É difícil haver inundações na cidade da Guarda. Por mais erros urbanísticos que se tenham cometido, a construção em leitos de rios ou de cheias não é um dos pecados. Dirão que o mérito é mais da nossa orografia do que dos cuidados urbanísticos, mas podemos apostar sem grande risco que não teremos metro e meio de água no centro da cidade.
Por isso, enquanto nas zonas tradicionais de cheias há queixas pela construção em zonas inadequadas, ou pela excessiva impermeabilização dos solos, por aqui repara-se noutras coisas. A recente reportagem do Público sobre os projectos de Sócrates evidenciou a fealdade de algumas construções, mas merece também atenção a fealdade e falta de qualidade de muitos projectos de urbanização. Esta manifesta-se, por exemplo, na estreiteza dos passeios, quantas vezes bloqueados por postes de electricidade, que não permitem em muitas ruas a passagem de um simples carrinho de bebé. Ou nas ruas estreitas dos bairros periféricos, onde em muitos sítios se não conseguem cruzar dois carros se estiver outro estacionado. Isto sem falar na falta generalizada de estacionamentos, de espaços verdes de qualidade, de lugares onde as pessoas possam passear e encontrar-se ou onde as crianças possam brincar.

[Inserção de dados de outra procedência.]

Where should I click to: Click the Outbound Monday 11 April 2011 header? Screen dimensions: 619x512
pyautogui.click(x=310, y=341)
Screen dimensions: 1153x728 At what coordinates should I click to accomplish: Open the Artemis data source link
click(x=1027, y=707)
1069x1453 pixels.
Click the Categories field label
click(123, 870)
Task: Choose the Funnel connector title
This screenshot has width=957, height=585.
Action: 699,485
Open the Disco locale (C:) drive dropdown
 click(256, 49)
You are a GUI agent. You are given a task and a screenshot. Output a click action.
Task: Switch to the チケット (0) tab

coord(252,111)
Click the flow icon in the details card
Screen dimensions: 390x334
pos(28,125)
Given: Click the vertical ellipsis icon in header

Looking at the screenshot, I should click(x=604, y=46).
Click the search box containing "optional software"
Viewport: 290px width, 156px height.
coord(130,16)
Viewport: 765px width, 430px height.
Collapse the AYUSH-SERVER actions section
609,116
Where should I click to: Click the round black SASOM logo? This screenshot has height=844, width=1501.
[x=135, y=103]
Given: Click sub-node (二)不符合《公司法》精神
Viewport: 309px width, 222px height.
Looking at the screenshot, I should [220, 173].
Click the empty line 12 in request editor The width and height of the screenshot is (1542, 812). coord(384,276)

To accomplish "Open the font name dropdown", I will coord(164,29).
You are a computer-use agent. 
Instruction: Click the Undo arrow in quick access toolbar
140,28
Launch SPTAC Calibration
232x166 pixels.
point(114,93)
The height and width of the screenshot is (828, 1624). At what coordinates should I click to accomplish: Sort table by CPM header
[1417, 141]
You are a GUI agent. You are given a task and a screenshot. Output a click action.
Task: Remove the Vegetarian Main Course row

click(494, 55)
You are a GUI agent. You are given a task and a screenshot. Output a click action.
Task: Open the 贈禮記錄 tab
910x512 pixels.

Sobretudo nos bairros periféricos, a cidade parece pensada para as pessoas ficarem, e se fecharem, em casa. A desertificação do centro e subsequente fuga dos seus habitantes para a periferia agravou o fenómeno: trabalha-se no centro, onde estão concentrados os serviços, e durante os tempos livres fica-se em casa. Nos fins-de-semana, na melhor das hipóteses sai-se da cidade.
Por tudo isto, os guardenses vêem-se pouco uns aos outros. Há menos cafés que antigamente, vive pouca gente nas imediações das ágoras da cidade: a Praça Velha, o Jardim José de Lemos, o largo Marquês de Pombal.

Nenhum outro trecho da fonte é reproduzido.